Extrait du document:
+ + + +

1943

23 - Un exemple de contre-propagande : Combat, Janvier-Février 1943, 3 pages , dactyl. et ronéo. (M 2746)
« Une vingtaine de ces tracts ont été ramassés par des Gardiens de la Paix au cours de leur ronde de nuit, et les recherches effectuées immédiatement en vue de découvrir le ou les auteurs de ces distributions sont demeurées infructueuses. Aucun individu susceptible de s’être livré à cette diffusion n’a été rencontré en ville et les environs » ; ils « ont été glissés sous les portes de différents magasins des principales artères du centre de Loches, dans le courant de la nuit du 2 au 3 mars », écrit le 3 mars 1943 le commissaire de police de la circonscription de Loches (administrativement rattachée à Châteauroux) au préfet de l’Indre, au directeur des Renseignements Généraux à Vichy et au commissaire divisionnaire, chef du service régional des Renseignements Généraux à Limoges.

+ + + +

Lignes de données:
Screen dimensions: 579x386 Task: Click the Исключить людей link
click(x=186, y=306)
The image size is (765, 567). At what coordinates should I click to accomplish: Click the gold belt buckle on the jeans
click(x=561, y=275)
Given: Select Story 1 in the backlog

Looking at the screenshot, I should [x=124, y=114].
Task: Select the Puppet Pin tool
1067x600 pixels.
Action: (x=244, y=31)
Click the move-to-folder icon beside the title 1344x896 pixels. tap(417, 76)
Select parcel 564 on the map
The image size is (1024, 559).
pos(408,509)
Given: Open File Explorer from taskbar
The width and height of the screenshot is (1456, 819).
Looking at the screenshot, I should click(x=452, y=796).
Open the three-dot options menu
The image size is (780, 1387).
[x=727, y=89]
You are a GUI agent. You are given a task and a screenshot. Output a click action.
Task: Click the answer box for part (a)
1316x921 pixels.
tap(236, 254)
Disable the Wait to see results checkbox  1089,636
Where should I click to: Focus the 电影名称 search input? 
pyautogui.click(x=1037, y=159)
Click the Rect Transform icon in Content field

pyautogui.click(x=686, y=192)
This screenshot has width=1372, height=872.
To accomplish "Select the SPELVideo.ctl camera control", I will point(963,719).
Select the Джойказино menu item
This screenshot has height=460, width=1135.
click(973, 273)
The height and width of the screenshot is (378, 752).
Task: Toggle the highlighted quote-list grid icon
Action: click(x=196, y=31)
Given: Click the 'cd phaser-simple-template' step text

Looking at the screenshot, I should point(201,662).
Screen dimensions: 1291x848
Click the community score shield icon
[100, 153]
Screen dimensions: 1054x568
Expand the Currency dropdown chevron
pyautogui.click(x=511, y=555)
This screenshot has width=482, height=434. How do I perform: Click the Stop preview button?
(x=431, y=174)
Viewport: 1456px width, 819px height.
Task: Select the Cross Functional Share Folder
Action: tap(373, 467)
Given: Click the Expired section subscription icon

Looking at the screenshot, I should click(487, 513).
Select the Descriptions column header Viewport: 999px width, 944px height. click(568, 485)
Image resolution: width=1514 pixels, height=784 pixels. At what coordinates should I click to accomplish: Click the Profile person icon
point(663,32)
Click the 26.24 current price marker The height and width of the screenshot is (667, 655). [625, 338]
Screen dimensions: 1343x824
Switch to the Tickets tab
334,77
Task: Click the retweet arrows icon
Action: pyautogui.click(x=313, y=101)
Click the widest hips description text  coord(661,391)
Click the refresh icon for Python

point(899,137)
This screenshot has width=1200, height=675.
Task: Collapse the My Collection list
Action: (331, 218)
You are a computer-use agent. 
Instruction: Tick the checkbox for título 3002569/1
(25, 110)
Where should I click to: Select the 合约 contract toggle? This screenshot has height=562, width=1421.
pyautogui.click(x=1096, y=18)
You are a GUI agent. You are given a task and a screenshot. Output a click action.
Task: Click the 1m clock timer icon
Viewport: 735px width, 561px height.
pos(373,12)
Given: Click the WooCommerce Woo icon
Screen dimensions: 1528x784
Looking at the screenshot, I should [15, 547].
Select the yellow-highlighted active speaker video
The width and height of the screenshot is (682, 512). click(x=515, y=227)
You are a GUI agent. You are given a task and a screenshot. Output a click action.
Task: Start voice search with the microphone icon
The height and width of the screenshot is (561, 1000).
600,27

+ + + +

Tâche courte: D'après l'extrait du document, au cours de quelle nuit les tracts ont-ils été glissés sous les portes des magasins du centre de Loches ?

Réponse attendue: Dans la nuit du 2 au 3 mars.